Start of Document excerpt
Should the dosage of antiplatelet drugs be adjusted for obese patients?

Studies have shown that obesity may promote platelet activation, and the inhibitory effect of platelets is weakened after the use of antiplatelet drugs. However, clinically, it has been found that obese patients with acute coronary syndrome have a better prognosis, which is inconsistent with the platelet test results. Since the sample size of the study is too small, it is impossible to draw a definitive conclusion about the clinical results. The statement does not make any recommendations on adjusting the dose of antiplatelet drugs for obese patients.

The harm of obesity is not entirely mediated by concurrent risk factors

Based on multiple prospective epidemiological studies, obesity is associated with a higher risk of coronary heart disease, which is mainly mediated by hypertension, dyslipidemia, diabetes and other comorbidities. Even after correcting for these risk factors, obesity still presents a significant residual risk of coronary heart disease.
End of Document excerpt
Start of Data for review
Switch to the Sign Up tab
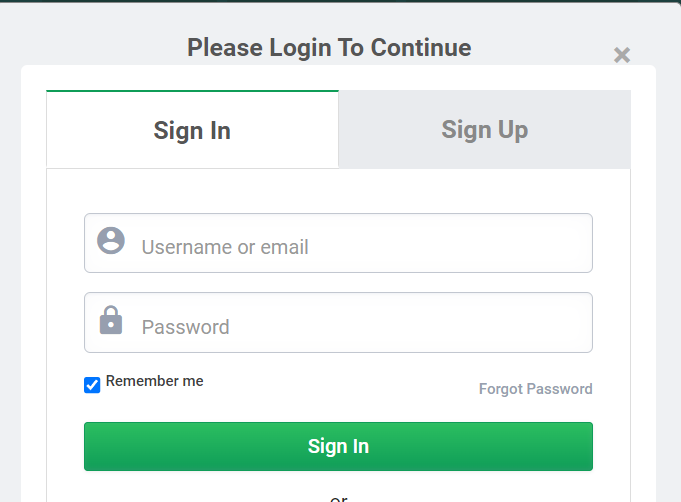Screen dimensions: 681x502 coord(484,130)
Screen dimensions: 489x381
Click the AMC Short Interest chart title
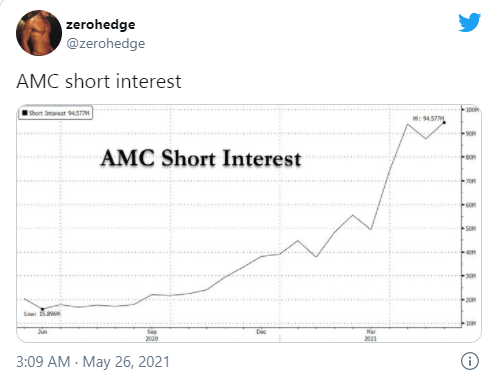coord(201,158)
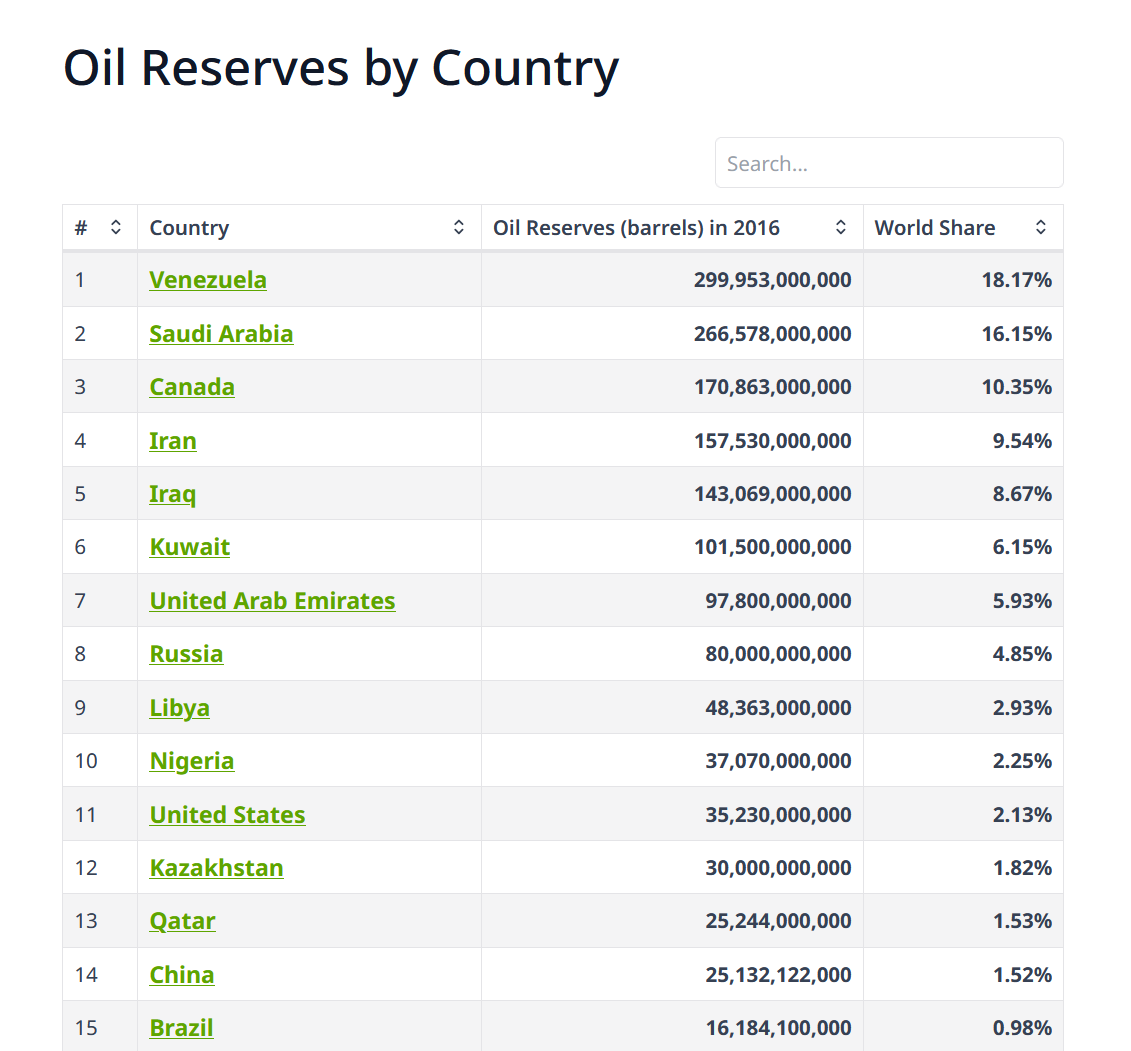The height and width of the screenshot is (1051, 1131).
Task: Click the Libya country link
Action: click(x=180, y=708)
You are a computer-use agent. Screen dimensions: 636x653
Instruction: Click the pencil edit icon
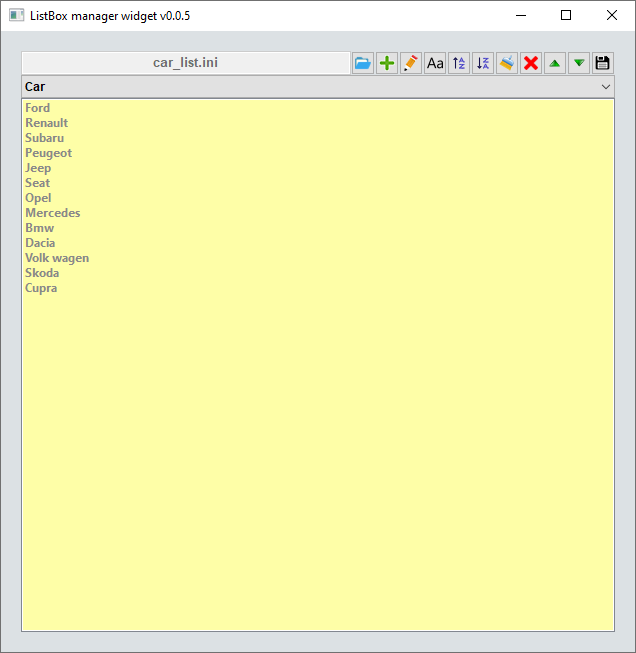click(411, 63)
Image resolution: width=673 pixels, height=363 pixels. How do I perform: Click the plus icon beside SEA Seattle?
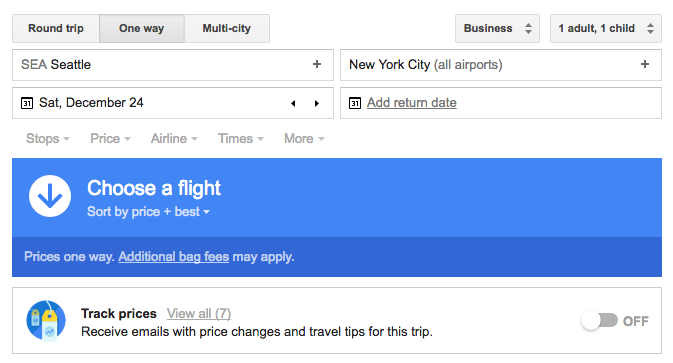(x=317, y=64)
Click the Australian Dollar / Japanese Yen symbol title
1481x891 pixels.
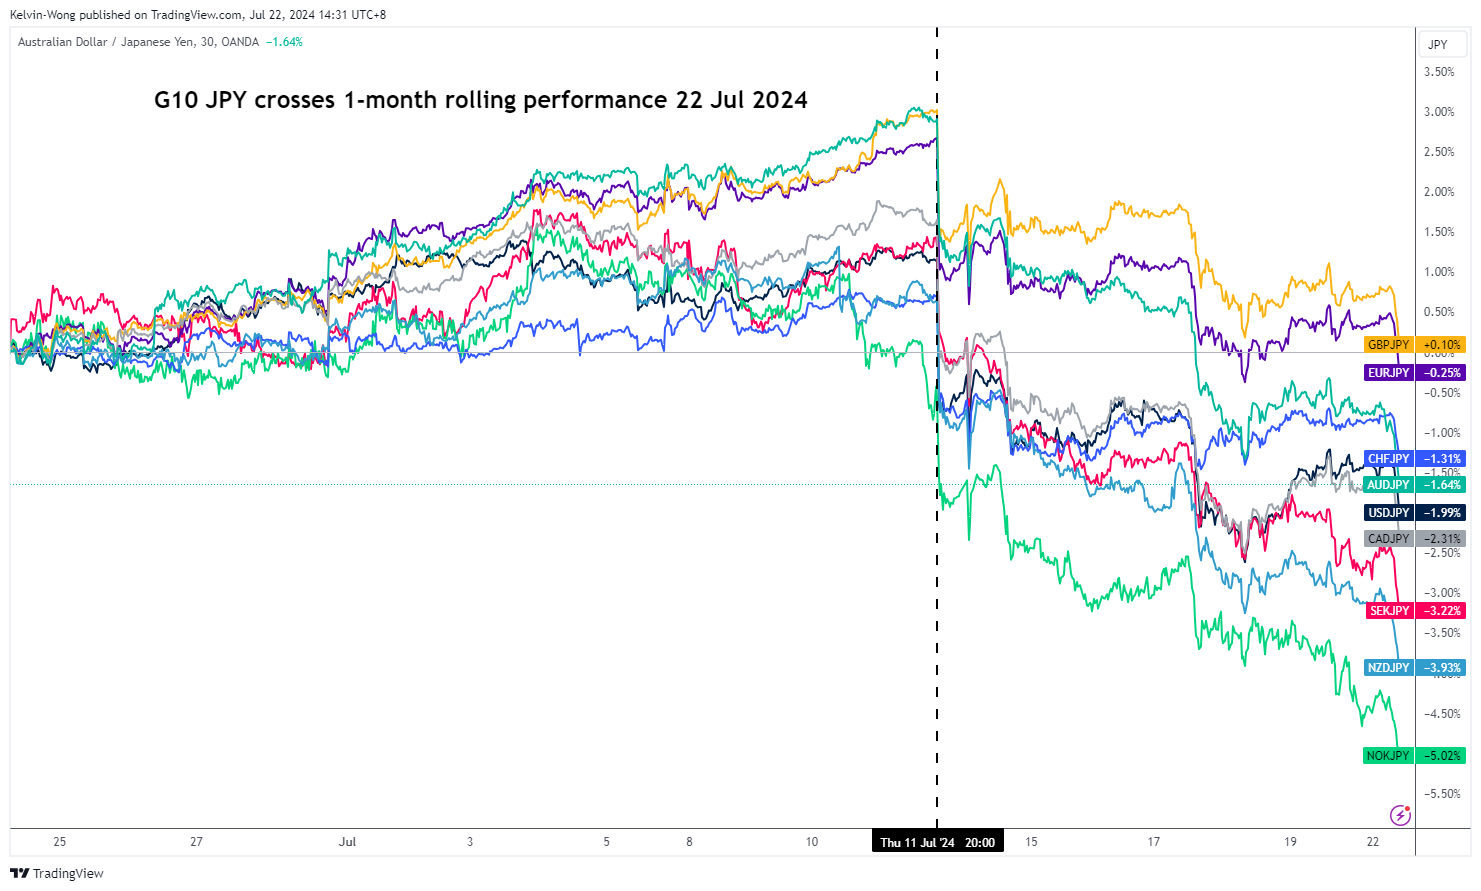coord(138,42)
End of Data for review
**Activity list:**
1 – In the text on obesity and antiplatelet drugs, why is a definitive conclusion about the clinical results not possible?
2 – Quote the text on obesity and antiplatelet drugs between "The harm of" and "coronary heart disease.", inclusive.

**Answers by item:**
1 – The sample size of the study is too small.

2 –
The harm of obesity is not entirely mediated by concurrent risk factors

Based on multiple prospective epidemiological studies, obesity is associated with a higher risk of coronary heart disease, which is mainly mediated by hypertension, dyslipidemia, diabetes and other comorbidities. Even after correcting for these risk factors, obesity still presents a significant residual risk of coronary heart disease.